SYNOPSIS
tor-gencert [-h|--help] [-v] [-r|--reuse] [--create-identity-key] [-i id_file] [-c cert_file] [-m num] [-a address:port]
DESCRIPTION
tor-gencert generates certificates and private keys for use by Tor
directory authorities running the v3 Tor directory protocol, as used by
Tor 0.2.0 and later. If you are not running a directory authority, you
don’t need to use tor-gencert.
Every directory authority has a long term authority identity key (which
is distinct from the identity key it uses as a Tor server); this key
should be kept offline in a secure location. It is used to certify
shorter-lived signing keys, which are kept online and used by the
directory authority to sign votes and consensus documents.

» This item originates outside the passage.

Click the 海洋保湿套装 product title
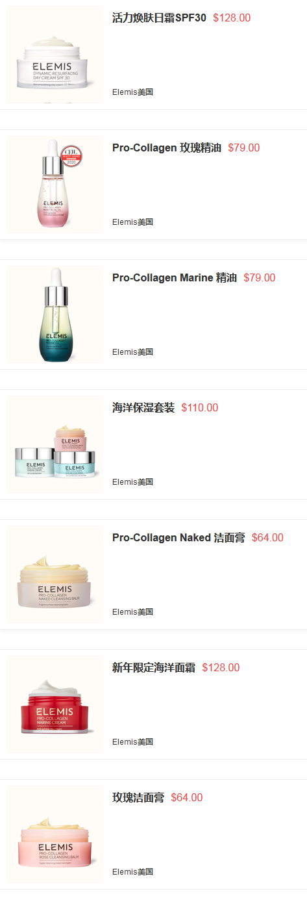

After you use this program to generate a signing key and a certificate, copy those files to the keys subdirectory of your Tor process, and send Tor a SIGHUP signal. DO NOT COPY THE IDENTITY KEY.
OPTIONS
- -v
- 
Display verbose output. 
- -h or --help
- 
Display help text and exit. 
- -r or --reuse
- 
Generate a new certificate, but not a new signing key. This can be used to change the address or lifetime associated with a given key. 
- --create-identity-key
- 
Generate a new identity key. You should only use this option the first time you run tor-gencert; in the future, you should use the identity key that’s already there. 
- -i FILENAME
- 
Read the identity key from the specified file. If the file is not present and --create-identity-key is provided, create the identity key in the specified file. Default: "./authority_identity_key" 
- -s FILENAME
- 
Write the signing key to the specified file. Default: "./authority_signing_key" 
- -c FILENAME
- 
Write the certificate to the specified file. Default: "./authority_certificate" 
- -m NUM
- 
Number of months that the certificate should be valid. Default: 12. 
- --passphrase-fd FILEDES
- 
Filedescriptor to read the passphrase from. Ends at the first NUL or newline. Default: read from the terminal. 
- -a address:port
- 
If provided, advertise the address:port combination as this authority’s preferred directory port in its certificate. If the address is a hostname, the hostname is resolved to an IP before it’s published. 
BUGS
This probably doesn’t run on Windows. That’s not a big issue, since we don’t really want authorities to be running on Windows anyway.